Airbus plans to start assembling the first RACER prototype this year. The maiden flight should take place in 2020.
GE Aviation Integrated Systems – a GE Aviation company, is lending its technical expertise to build Airbus’s RACER – short for ‘rapid and cost-effective rotorcraft’. RACER is a hybrid helicopter-like aircraft that combines the versatility of a helicopter and airplanes. Airbus Helicopters had revealed RACER’s high-speed demonstrator configuration in mid-2017.
Clean Sky 2 Research Programme
Clean Sky is a European research programme aimed towards developing innovative, cutting-edge technology to reduce CO2, gas emissions and noise levels produced by aircraft.
Funded by the EU’s Horizon 2020 programme, Clean Sky contributes to strengthening European aero-industry collaboration, global leadership and competitiveness.
Under the Clean Sky project, more than 600 entities from around 27 countries are working together to develop “environmentally benign” aircraft tech, with the goal of reducing fuel consumption and carbon dioxide emissions by 50 percent, nitrous oxide emissions by 80 percent and external noise by 50 percent, compared to 2000 levels.
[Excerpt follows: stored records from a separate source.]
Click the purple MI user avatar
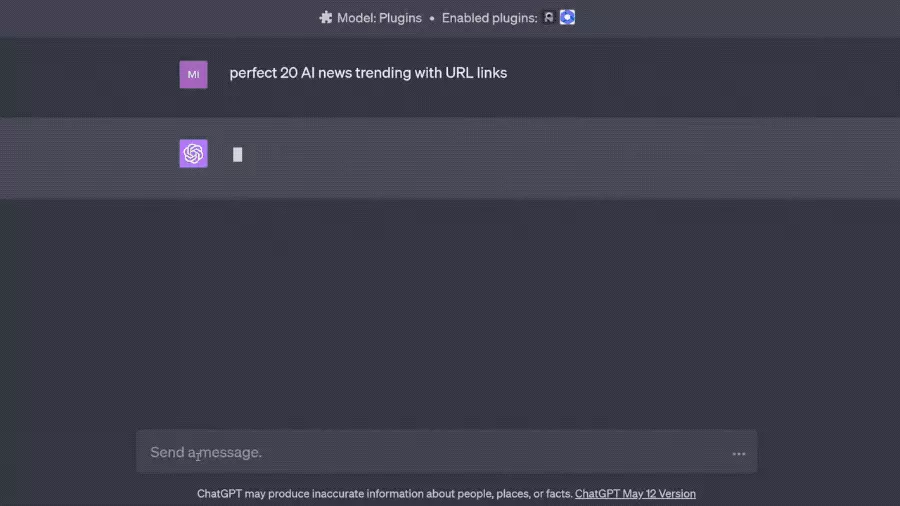 point(193,74)
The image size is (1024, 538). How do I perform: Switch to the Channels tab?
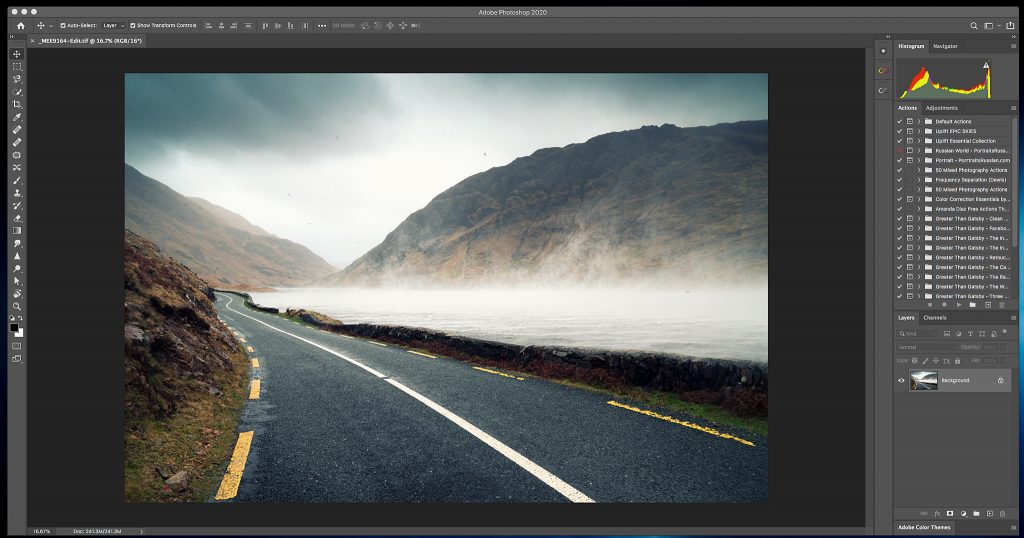pyautogui.click(x=935, y=318)
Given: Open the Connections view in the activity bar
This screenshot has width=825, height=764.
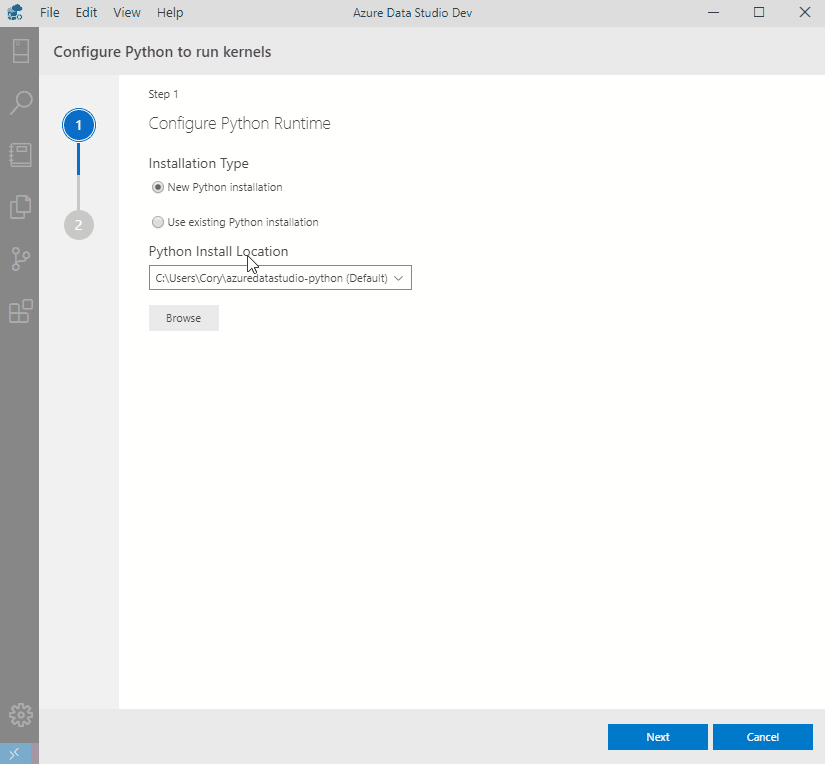Looking at the screenshot, I should click(20, 51).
Airbus’s RACER – Rapid and Cost-Effective Rotorcraft
The RACER is one such concept aircraft by Airbus being built for the Clean Sky 2 research programme , which the company claims will achieve cruising speed topping 400 kilometers per hour, which would make it one of the world’s fastest helicopters.
The RACER aims to provide a cost-effective, fast & agile alternative to traditional helicopters by incorporating cutting-edge technologies to make a real, sustained and sustainable difference. According to Tomasz Krysinski, head of research and innovation at Airbus Helicopters
“The RACER is 50 percent faster than a traditional helicopter, but has lower costs, and brings together several new technologies.”
The body of the aircraft is shaped like a helicopter. It has a large rotor on top, but it has no tail rotor. Instead, it has two skeletal wings. Each has a propeller that faces backwards, with one moving clockwise and the other counter-clockwise. These propellers, combined with the low-drag wings, help the RACER maintain lift while picking up speed.
The GE Aviation team is working on the RACER’s subsystems and components, including the transmission system for both the rotor and wing’s propellers. The engineers completely redesigned the aircraft’s cradles, the part that connects the wings to the gearboxes.
The cradles of the RACER will be made of a lightweight material using 3D-printed casting moulds to reduce weight, part count and cost. This is have a greater impact on the environment and could bring cheaper, greener, and speedier air travel.
Speaking on the use of 3D printed cradles in the RACER, Paul Mandry, engineering programme leader for GE Aviation, said, “This is the first time we’ve ever designed such a complex cast component. In addition to the money we will save by using the 3D printed parts, the RACER’s lighter weight, which means significant savings on fuel costs over the lifetime of the aircraft (and a significantly gentler impact on the environment).
The RACER also incorporates several other new components jointly designed by Avio Aero and Airbus Helicopters, made using 3D printing — including heat exchangers for the RACER’s transmission, which must withstand extremely high temperatures and physical stresses.